# Selected excerpt
========
It occurred to me that the heated bed is magnetic, and I have lots of ferrous material in the shop. The torque on the bed should be pretty low, so I should be able to hold it in place with some steel bar. As a bonus, the steel frame should transmit additional heat to the glass bed, given sufficient warmup time.

First, low-tek version is just some 3/4" weld steel, roughly same height as the glass bed:

I drilled 2mm holes and made some copper clamps to hold the glass bed in place. I just happened to have some lengths of copper bar from an Online Metals protobox that were going to waste, and it’s easy to shape copper with a file if need be. I don’t have the clamps on yet (and may not even need them) because…

I stuck the standard sheet on top. The steel conducts enough magnetic force to hold it in place, but I used to magnets to sandwich the steel bar and the spring steel sheet to the bed. I can do calibration, remove the sheet before setting the Z offset, and be done with it … I hope.

Fallback plans (besides the clamps) in case the glass moves too much:

• add some side pieces (could swear I had weld steel that size…)

• more stronger magnets

• drill the steel bar so that it can bolt to the mounting holes - one of the bars will have to use a short slot so the bars can be snugged up against the glass

• weld tabs at the corners of the steel bar so that the glass plate registers against resulting corners

Realistically, I’ll probaby stop after more-stronger-magnets and go back to the drawing board.
========
# Direction A
From the entries, extract every line that contains the string "height".
# Direction B
Carry on the post about holding a glass print bed in place with steel bar and magnets, starting right after its final sentence.
The post above has nothing to do with the entries that come next.

# Dataset entries
========
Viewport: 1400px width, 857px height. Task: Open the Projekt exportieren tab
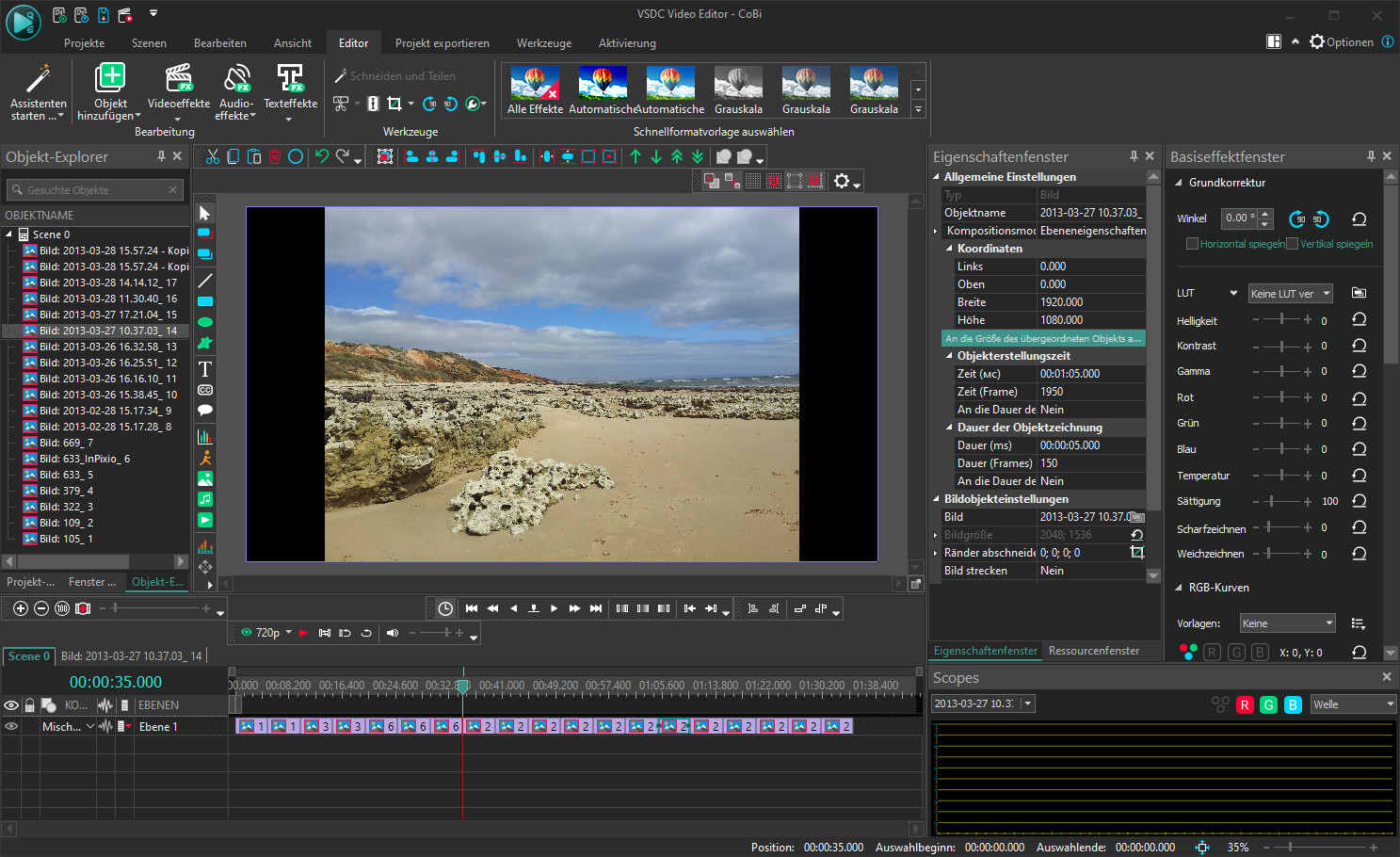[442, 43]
========
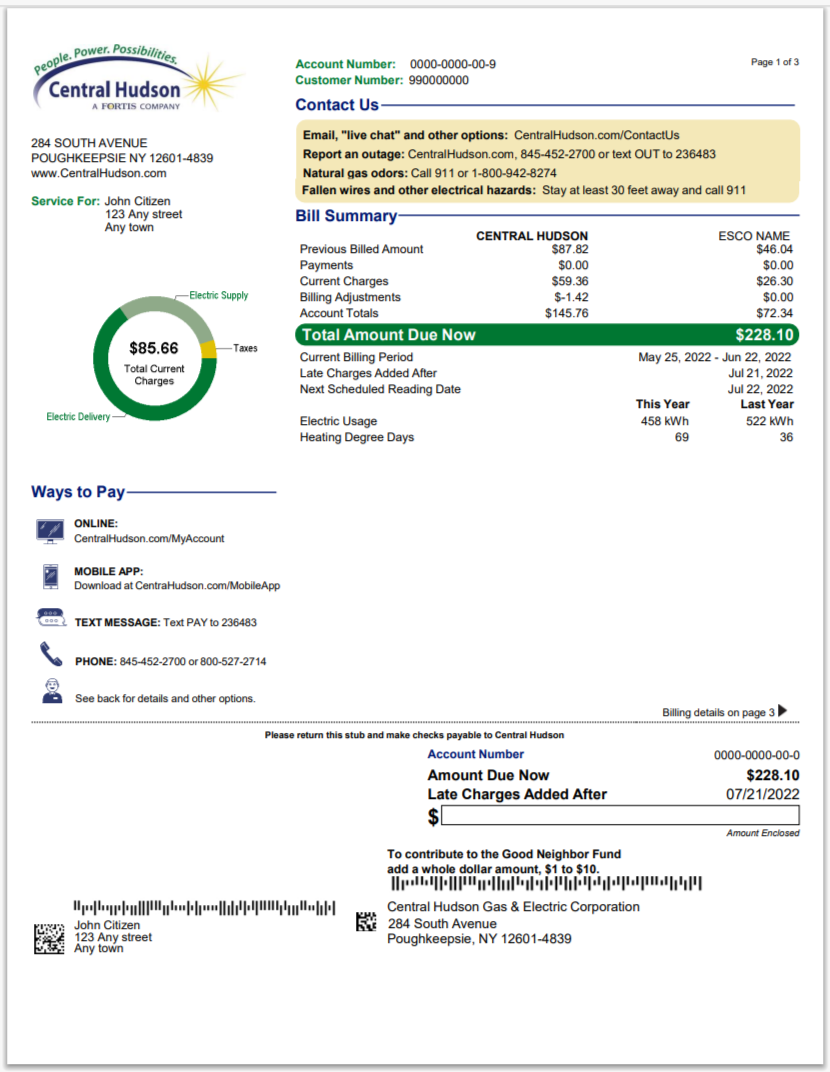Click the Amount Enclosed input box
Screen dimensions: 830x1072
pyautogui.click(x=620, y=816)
========
# Final answer A
Viewport: 1400px width, 857px height. Task: Open the Projekt exportieren tab

# Final answer B
EDIT: definitely going to drill the front bar to bolt it to the heated bed. When homing with the magnet-sandwich removed, the bar slid around because the bed is so warped, the only point of contact is the middle. Now this bar ain’t precision ground or nuthing, but I slipped a 0.175 feeler gage under it at both corners, and that just ain’t right. On the plus side, maybe the steel will pull the bed out of warp

OK, end digression. I know there’s a glass-bed frame somewhere on the forum that I should be posting this in, instead

You may be over thinking it. The poors on the Glas bed are on both sides. When I put my glass bed on the magnet film that came on my E3 pro(like the SM2 it came with a flexible magnetic build plate, but rather than using a few magnets embedded in the bed frame like the sm2 they used a full magnetic sheet on top of the rigid frame), and heat it up the Glas bed sticks to the magnet film with enough force that I would break the Glas trying to move it before it cools… my point is if you get a flexible soft plastic sheet. You may be able to screw that down using the normal bed screws and just throw the Glas bed on top and not have it move a fraction of a millimeter while running. I will take some pictures tonight when I get home.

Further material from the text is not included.